Desde la ventana del dormitorio, veo el parque. Hace varios meses que nadie pasa por allí y la entrada está ahora llena de hierbajos que casi cubren la cinta roja y blanca que bloquea el acceso. Antes de la cuarentena nunca me fijaba en sus muros de piedra mohosa y ahora me paso las horas muertas con los mofletes apoyados entre mis manos abiertas, sin quitarle ojo a la entrada. A veces creo que sabría decir el día exacto, hora, minuto y segundo en el que floreció cada una de las margaritas de la verja oxidada del lado izquierdo.
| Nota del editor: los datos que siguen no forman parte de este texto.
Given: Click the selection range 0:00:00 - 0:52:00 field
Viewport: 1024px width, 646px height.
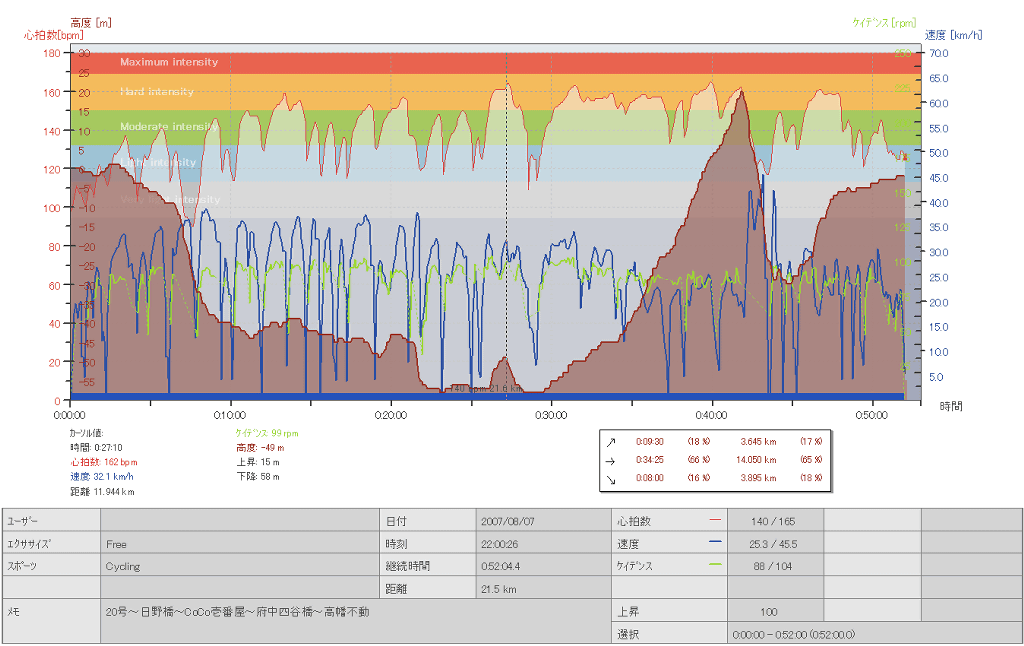Looking at the screenshot, I should 793,634.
Mientras escribo estas líneas el viento recorre las hojas de los árboles, acariciándolas en lo más parecido a un abrazo entre dos desconocidos que veo desde el pasado mes de marzo. Me distraigo un rato pensando en los abrazos, pero una mancha en movimiento me llama la atención. No puede ser. O más bien, no me lo puedo creer.

Una niña morena, tendrá ocho o diez años, con un jersey rojo y una comba se acerca a la entrada del parque. Camina con decisión, pero al llegar junto al precinto la veo girarse en todas las direcciones, con mirada persistente y la mano derecha sobre la frente a modo de visera. Se asegura de que no hay nadie en los alrededores y eso solo puede significar que va a colarse en el parque.

El pulso se me acelera y me tiemblan las manos al escribir. Sin mirarme al espejo, sé que estoy sonriendo bobamente y deseo con todas mis fuerzas verla cruzar el parque y ponerse a jugar a la comba allí dentro. De repente soy yo la espía con las dos manos cerradas en forma de O para hacer unos falsos prismáticos que me acerquen a ella.

Enfoco las lentes justo en el momento en que pisotea las hierbas de la entrada con sus zapatos negros y cuando la miro a los ojos descubro un aire muy familiar, demasiado. Me giro sobre la silla y me dirijo al viejo baúl azul en el que guardo todo aquello que no uso y no quiero tirar. Con un rápido movimiento de las manos descorro los enganches y levanto la tapa hasta apoyarla contra la pared. Mis ojos recorren con ansia cada rincón del baúl y me confirman la sospecha.  La comba ha desaparecido. Abro el libro de las memorias del colegio, con las fotos de todas las clases y busco entre los cursos de primaria.

Ahí estoy, en el patio del colegio junto al resto de la clase de 3ºC. Y esa niña que sonríe a la cámara se gira hacia mí y me guiña el ojo sonriéndose. Agarro el libro y en dos zancadas me planto de nuevo frente a la ventana, escudriñando cada rincón del parque, pero la niña se ha marchado. “¿Qué raro?” – pienso – “Juraría que era yo”. Y regreso cabizbaja al baúl para colocar las memorias de nuevo en su sitio. Antes de cerrar veo la comba desenrollada y fresca, aún con restos de tierra mojada y olor a primavera.